### Request
Rewrite the data as a numbered list, starting at its first line and ending at the line that contains "Action: point(101,46)". Leave out any blank lines.

>> START Recorded information

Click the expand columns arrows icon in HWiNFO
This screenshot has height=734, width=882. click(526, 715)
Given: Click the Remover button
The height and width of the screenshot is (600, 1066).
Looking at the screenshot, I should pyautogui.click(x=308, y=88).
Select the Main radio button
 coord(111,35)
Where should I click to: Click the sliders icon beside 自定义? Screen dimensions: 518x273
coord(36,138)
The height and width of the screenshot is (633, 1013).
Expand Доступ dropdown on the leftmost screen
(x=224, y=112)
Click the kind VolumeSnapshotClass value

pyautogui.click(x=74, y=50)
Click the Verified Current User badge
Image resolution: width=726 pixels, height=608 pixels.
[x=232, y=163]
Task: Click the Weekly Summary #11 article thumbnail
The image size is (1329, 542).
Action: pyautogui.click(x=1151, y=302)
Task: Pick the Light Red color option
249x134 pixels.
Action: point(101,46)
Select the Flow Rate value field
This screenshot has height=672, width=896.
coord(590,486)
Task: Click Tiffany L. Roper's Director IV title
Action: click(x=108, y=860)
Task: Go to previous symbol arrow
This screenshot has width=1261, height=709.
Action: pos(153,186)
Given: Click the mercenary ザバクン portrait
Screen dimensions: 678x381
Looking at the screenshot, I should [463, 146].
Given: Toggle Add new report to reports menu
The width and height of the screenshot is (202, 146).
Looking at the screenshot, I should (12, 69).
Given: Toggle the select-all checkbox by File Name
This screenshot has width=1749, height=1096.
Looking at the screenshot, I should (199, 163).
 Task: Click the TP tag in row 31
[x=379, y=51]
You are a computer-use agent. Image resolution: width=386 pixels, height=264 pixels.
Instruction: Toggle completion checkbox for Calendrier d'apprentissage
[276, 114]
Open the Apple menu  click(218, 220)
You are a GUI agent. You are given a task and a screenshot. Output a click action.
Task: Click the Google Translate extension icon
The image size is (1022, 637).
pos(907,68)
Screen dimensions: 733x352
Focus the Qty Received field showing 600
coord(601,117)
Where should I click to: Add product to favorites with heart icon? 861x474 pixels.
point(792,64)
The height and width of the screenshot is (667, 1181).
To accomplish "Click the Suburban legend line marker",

>> END Recorded information

### Full solution
1. Click the expand columns arrows icon in HWiNFO
2. This screenshot has height=734, width=882. click(526, 715)
3. Given: Click the Remover button
4. The height and width of the screenshot is (600, 1066).
5. Looking at the screenshot, I should pyautogui.click(x=308, y=88).
6. Select the Main radio button
7.  coord(111,35)
8. Where should I click to: Click the sliders icon beside 自定义? Screen dimensions: 518x273
9. coord(36,138)
10. The height and width of the screenshot is (633, 1013).
11. Expand Доступ dropdown on the leftmost screen
12. (x=224, y=112)
13. Click the kind VolumeSnapshotClass value
14. pyautogui.click(x=74, y=50)
15. Click the Verified Current User badge
16. Image resolution: width=726 pixels, height=608 pixels.
17. [x=232, y=163]
18. Task: Click the Weekly Summary #11 article thumbnail
19. The image size is (1329, 542).
20. Action: pyautogui.click(x=1151, y=302)
21. Task: Pick the Light Red color option
22. 249x134 pixels.
23. Action: point(101,46)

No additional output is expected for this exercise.